Introduction: Mutations in the voltage-gated sodium channel SCN1A gene are the main genetic cause of Dravet syndrome (previously called severe myoclonic epilepsy of infancy or SMEI).

Objective: To characterise in more detail the mutation spectrum associated with Dravet syndrome.

Methods: A large series of 333 patients was screened using both direct sequencing and multiplex ligation-dependent probe amplification (MLPA). Non-coding regions of the gene that are usually not investigated were also screened.

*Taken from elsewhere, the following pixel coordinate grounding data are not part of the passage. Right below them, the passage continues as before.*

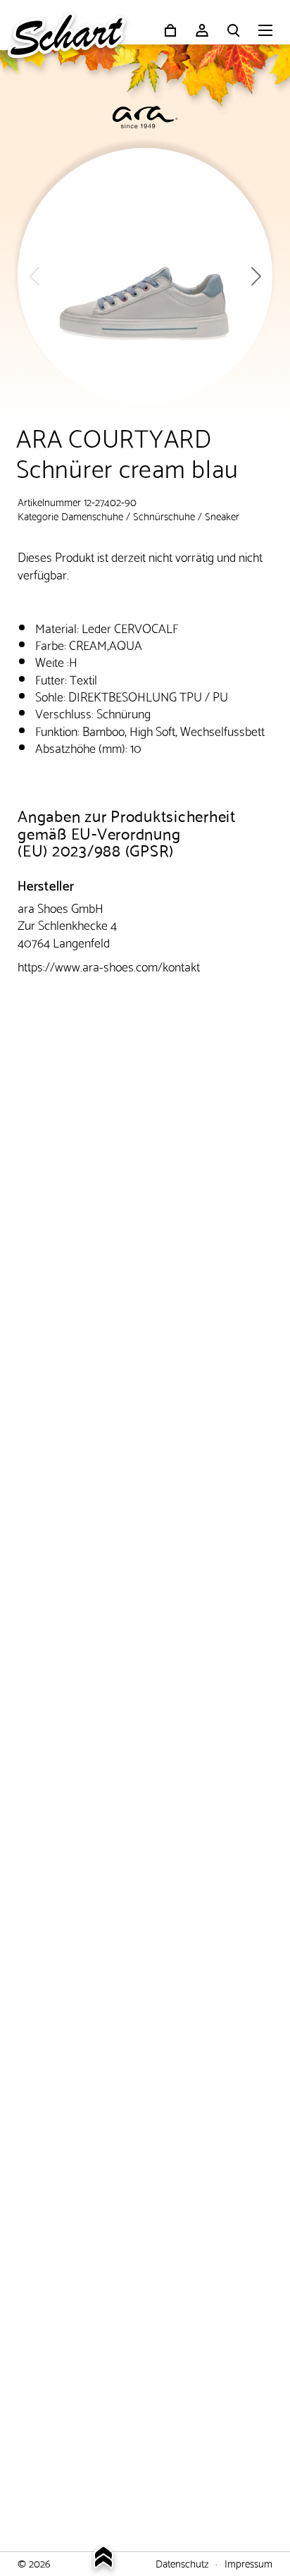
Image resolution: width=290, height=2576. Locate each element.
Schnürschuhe (164, 515)
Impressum (248, 2562)
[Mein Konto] (202, 30)
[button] (255, 275)
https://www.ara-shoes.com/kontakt (109, 965)
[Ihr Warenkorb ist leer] (170, 30)
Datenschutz (182, 2562)
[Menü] (265, 32)
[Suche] (234, 30)
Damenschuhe (92, 515)
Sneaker (222, 515)
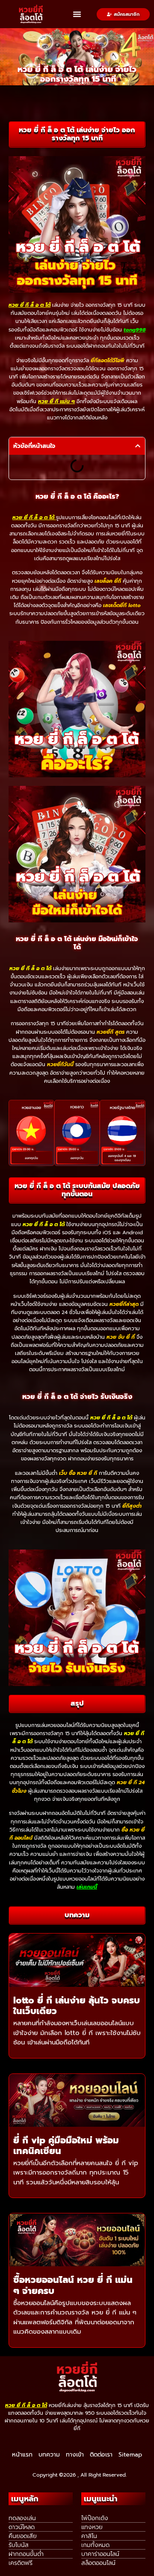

Results: SCN1A point mutations were identified in 228 patients, 161 of which had not been previously reported. Missense mutations, either (1) altering a highly conserved amino acid of the protein, (2) transforming this conserved residue into a chemically dissimilar amino acid and/or (3) belonging to ion-transport sequences, were the most common mutation type. MLPA analysis of the 105 patients without point mutation detected a heterozygous microrearrangement of SCN1A in 14 additional patients; 8 were private, partial deletions and six corresponded to whole gene deletions, 0.15–2.9 Mb in size, deleting nearby genes. Finally, mutations in exon 5N and in untranslated regions of the SCN1A gene that were conserved during evolution were excluded in the remaining negative patients.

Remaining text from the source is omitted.